Бешеный волк (сборник) - страница 21



– А у меня к вам просьба.

– Решим все проблемы. Если сумеем.

– Помните, я покупал у вас картины для моих датских друзей?

– Я помню все свои картины.

– Теперь другие датчане, уже их друзья, попросили меня привести еще две картины. Если можно, сорок на пятьдесят.

– Может легче купить им что-нибудь на вернисаже?

– Вы знаете, Петр, они очень просили именно ваши картины. Говорят, и я с ними в этом согласен, что ваши картины ни с чем нельзя спутать. В том смысле, что – сравнить.

– Спасибо. Я, кстати, давно хотел поэкспериментировать с туманом и радугой.

Кроме всего прочего – это ведь символы человеческой души в природе.

Их устроит?

– Все, что угодно. Полностью доверяюсь вашему выбору.

В этом отношении, вашему вкусу я доверяю больше, чем своему.

– Когда нужны картины?

– К завтрашнему утру…


…Я довольно часто сравниваю себя с великими предшественниками. Откровенно говоря, сравнение это постоянно, оказывается в их пользу, а не в мою. Но это не все – сравнение, как правило, оказывается еще и в пользу их времени

Когда-то Леонардо неделю постился перед тем, как приступить к работе. А сегодня, в шесть часов вечера, меня просят написать две картины к завтрашнему утру.

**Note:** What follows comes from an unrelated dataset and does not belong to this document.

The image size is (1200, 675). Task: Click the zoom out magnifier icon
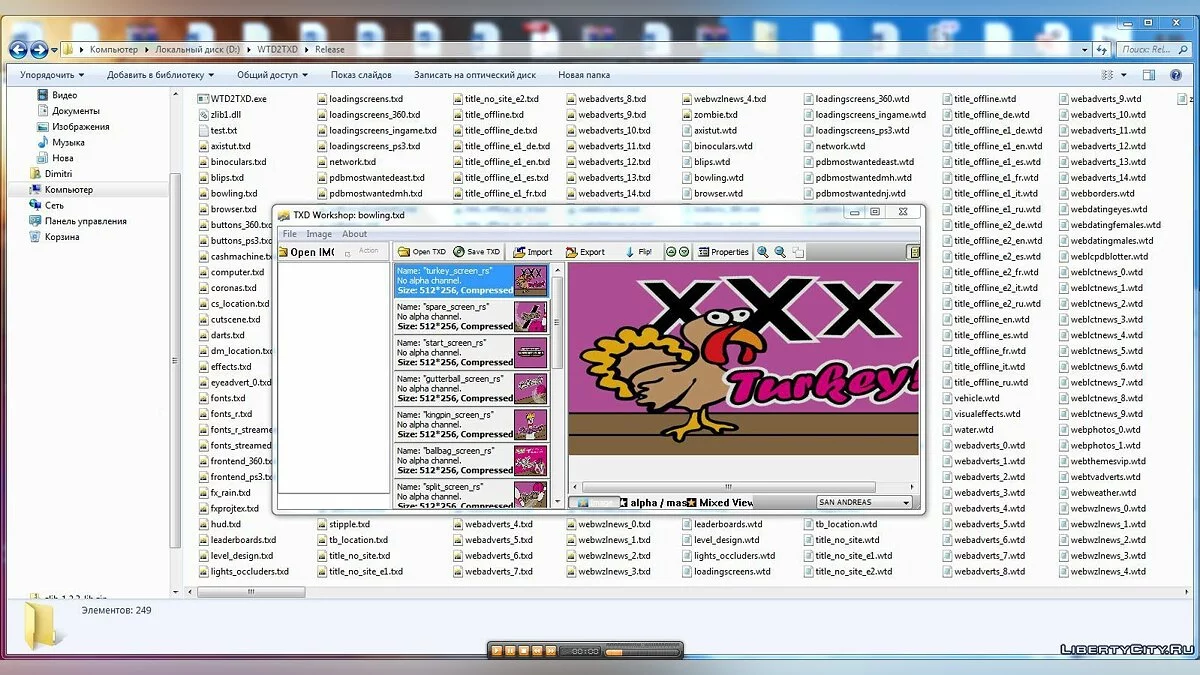click(x=780, y=252)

В конце концов, в этом есть чисто механические проблемы:

– Они не успеют высохнуть.

– А помните, вы как-то их упаковывали, когда я заказывал вам картины для моих друзей в Омске.

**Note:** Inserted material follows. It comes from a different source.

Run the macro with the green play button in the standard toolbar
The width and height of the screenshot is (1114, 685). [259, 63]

– Будут трудности с транспортировкой.

– Никаких проблем. Я лечу на собственном самолете.

Этот человек никогда не дает мне понять то, что он богат, а я нет. И потому никогда не платит мне больше, чем я прошу.

А я никогда не прошу у него больше, чем обычно. Тоже не даю ему понять, что я не богат, а он богат очень…

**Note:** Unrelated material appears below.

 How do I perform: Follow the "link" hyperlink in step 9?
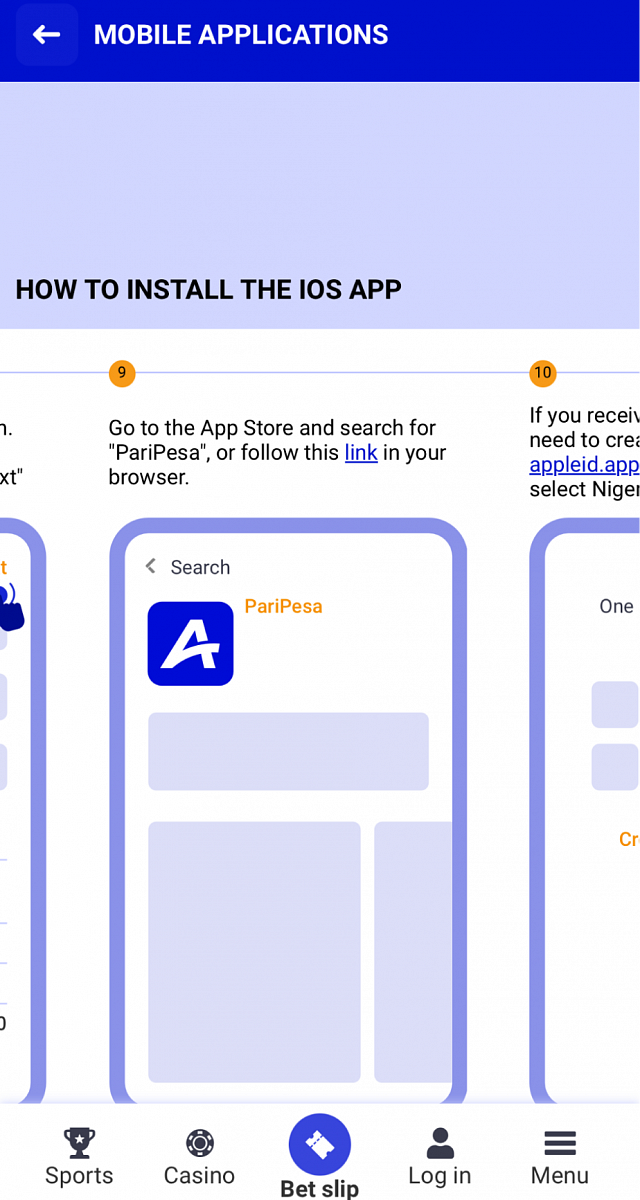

Когда садился за мольберт, я подумал: «Ну, ничего – работать я все равно должен был сегодня, потому, что в мире ничего вчерашнего еще не разу не было»…


В тот момент я не знал, что самое главное и сложное мне еще только предстоит.


Начиная работать, я обычно отключаю городской телефон. Если что-то срочное, можно позвонить на мобильный.

И мобильный телефон зазвонил:

– Папа, помнишь, я привозил к тебе своих друзей-искусствоведов, – Звонил Сережка. Вообще-то дети не балуют меня суточной многоразовостью общения. Но я не насторожился, – Я сегодня встретился с ними, и они сказали, что у тебя хорошая техника, но нет своего творческого лица. Ты пишешь все – и абстракцию, и реальные картины, и импрессионистические.

– Просто, каждую задачу я решаю тем способом, который кажется мне адекватным.

– Но они говорят, что через сто лет тебя никто не поймет и не сумеет выделить.

– Знаешь, Сережа, перезвони мне на обычный телефон. Сейчас я его включу.


Встать со стула, включить телефон, дождаться пока сын наберет номер – все это занимает не больше минуты.

Ровно столько времени мне было отпущено судьбой на то, чтобы сформулировать отчет за все, что я сделал, делаю и буду делать в своей жизни, перед поколением своих сыновей…


– …Искусство имеет, весьма двойственную, с точки зрения морали, цель. Оно делает события, от утра в сосновом бору до утра стрелецкой казни более значительными, чем они есть, на самом деле. И метод автора должен быть, по крайней мере, адекватен той цели, которую автор перед собой ставит.

При этом, массовое искусство, это не искусство потворяющее многим, а просто то, которое можно понять без дополнительной подготовки.

Кстати, по настоящему массовым искусство не было никогда, потому, что отношение к произведению, это тоже творчество. Нечего ожидать всеобщего творчества, как не стоит предполагать, что у всех людей окажется идеальный слух. Хотя и существует естественный, и, по-видимому, истинный критерий всякого результата – нравится или не нравится. Но и он предполагает, по крайней мере, интерес к предмету.